-- Given text follows --

Book Read Free

The Wrong Man: The Shooting of Steven Waldorf and The Hunt for David Martin

Page 2

by Dick Kirby


  Tony shook his head. ‘A right load of that CB1 crap on the main set,’ he replied, and then he added, ‘Funny thing, Dick. I think C11 must be nearby. I heard them on the small set a little while ago – all of a sudden, I heard someone say, ‘‘Oh, fuck!’’ Dunno what it was all about.’

  ‘Nothing else since then?’ I asked and Tony shook his head. ‘Right, let’s head back to CO,2 see if anything’s happening.’

  Tony dropped me off on Scotland Yard’s concourse and I got into the lift and ascended to the fourth floor, Victoria Block, pushed open the swing doors, turned left and walked down to the end of the long corridor (Flying Squad offices on the left and C11 – or Criminal Intelligence – on the right) towards the main squad office. There was no one about; it seemed that they’d heeded the wise police dictum: that it was POETS3 day.

  There was just one person in the squad office: Jim Moon, once an ace squad driver, now in retirement supplementing his pension by manning the telephones and the radio.

  ‘Anything happening, Jim?’ I asked but Jim shook his head. ‘Nothing for you, Sargie.’

  I picked up the Police Almanac which housed the telephone numbers for all the police stations in all the United Kingdom’s different constabularies, found the one covering the area where Eric was living and asked the local detective inspector to nab him for us. ‘That’s great!’ responded the Inspector. ‘We want the little bugger as well, but we didn’t know where he was!’ Of course, the Inspector hadn’t made the acquaintance of ‘Harry the Scrappie’.

  I booked off duty and went home to Upminster, Essex, rescued a steak pie from the oven, which, had I arrived home three hours previously when it had been freshly cooked, would have been quite tasty, made incisions into it to release the scorching heat and poured myself a glass of red. As I finished the meal, I poured myself another glass and then I realised it was time for the news. I switched the television on. There on the screen was a yellow Mini, registration number GYF 117W, its doors wide open, spotlights illuminating it and the commentator was saying, ‘A man has been critically injured in a police ambush in a West London street in what may be a case of mistaken identity. Witnesses said marksmen surrounded a car in a traffic jam in Pembroke Road in Earls Court and opened fire.’

  Just then my wife Ann came into the room. ‘Is this what made you late?’

  I shook my head. ‘No, first I’ve heard about it … shh … I want to hear …’

  ‘The driver was shot several times in the head and body,’ continued the commentator. ‘Scotland Yard said the ambush was part of an operation to recapture escaped prisoner David Martin.’ Now the camera focused on one of the first witnesses on the scene, secretary Jane Lamprill, who said the man seemed very badly injured. ‘He was about thirty,’ she said, ‘but I couldn’t even see the colour of his hair because of the blood.’

  ‘Christ!’ I exclaimed. ‘The wrong bloody man!’

  ‘No, they said it wasn’t clear if it was this Martin man or not,’ said Ann, but just then the phone rang. It was the Inspector from the constabulary to say that Eric had been arrested. ‘He’s singing like a bird to our job,’ he chuckled, ‘although he did look a bit worried when I said the squad wanted to have a word with him!’

  ‘He fucking needs to be!’ I scoffed. ‘Just lock him up tonight and we’ll be along to see him tomorrow morning.’ I rang off and telephoned the rest of the team for an early start the following day. As I went up to bed, the name ‘David Martin’ was going round and round in my head. Who was he? All right, it was a fairly common name but where the hell had I heard it before?

-- Given text concluded --
-- Source data follows --

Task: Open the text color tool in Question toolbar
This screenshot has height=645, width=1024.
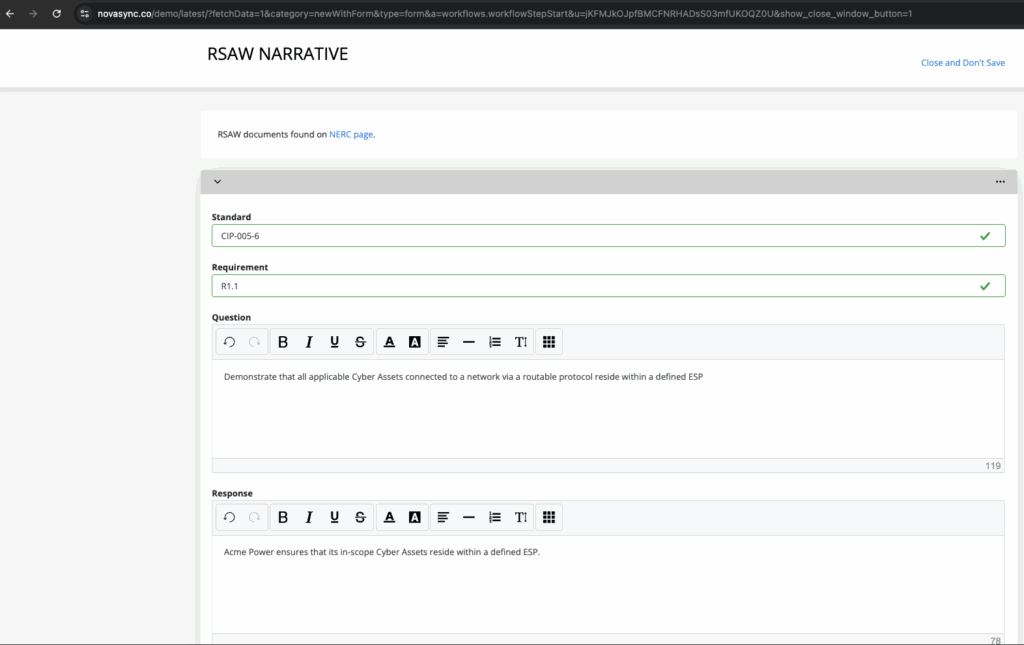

-- Source data concluded --

- [Directions]:
1) In the book excerpt about the Steven Waldorf shooting, what registration number did the yellow Mini on the television news have?
2) Please continue the book excerpt about the Steven Waldorf shooting from the point where it stops.
The data has no connection to the book excerpt about the Steven Waldorf shooting.

- [Responses for each task]:
1) GYF 117W

2)
  The next day, Saturday, Tony and I, together with the rest of my team were heading north out of London. We reached our destination, a small market town in the middle of nowhere, where I met, and spoke fairly briskly to Eric who promptly confessed everything confessable in a written statement. The constabulary officers wanted to charge him with their offence, take him before the local Magistrates’ Court and remand him in custody and this suited me to the ground. Later, we could have him produced on a Home Office order to join the rest of the gang on a remand hearing at our Magistrates’ Court and then we could commit the whole lot of them to the Old Bailey for trial.

  We set off back to London and I was glad that the ‘Eric’ business had been transacted so quickly. Today was my mother’s 78th birthday and since my father had died four months earlier, it was especially important for me and the family to be with her at this time.

  As we reached the borders of the Metropolitan Police District, I called up the Flying Squad office on the RT set: ‘Central 899 from Central 954; Jim, book us back in the MPD, please – see you soon.’

  The reply was immediate: ‘Central 954 from Central 899; get over to ‘Delta Delta’ as quick as you can – there’s a flap on!’

  I acknowledged the call as we came out of the Hanger Lane gyratory system and on to the A40. ‘Delta Delta’ – otherwise Paddington Green police station and ‘D’ Division’s Divisional Headquarters – was just a short distance away; and as we tore towards the A40(M), two-tones wailing, I was thinking, ‘Why Paddington? Why us?’

  All was soon revealed. The nick was crowded with police officers, a lot of them Flying Squad. It was from ‘D’ Division that the operation had originated to hunt down David Martin, who, charged with shooting a police constable, had escaped from custody. Somehow – nobody seemed quite sure how – matters had gone tragically wrong and had resulted in armed police shooting and seriously wounding an innocent young man, a 26-year-old film editor named Steven Waldorf. One of the officers who had fired shots which had injured Waldorf was attached to ‘D’ Division.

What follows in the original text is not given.